Stated problem:
Rewrite the records with "link" changed to "button" everywhere it occurs. Leave everything else unchanged.

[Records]
....

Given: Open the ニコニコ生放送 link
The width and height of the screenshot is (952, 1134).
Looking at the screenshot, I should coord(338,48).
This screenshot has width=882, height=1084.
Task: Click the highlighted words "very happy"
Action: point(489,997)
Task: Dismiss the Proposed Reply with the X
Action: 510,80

....

Full answer:
Given: Open the ニコニコ生放送 button
The width and height of the screenshot is (952, 1134).
Looking at the screenshot, I should coord(338,48).
This screenshot has width=882, height=1084.
Task: Click the highlighted words "very happy"
Action: point(489,997)
Task: Dismiss the Proposed Reply with the X
Action: 510,80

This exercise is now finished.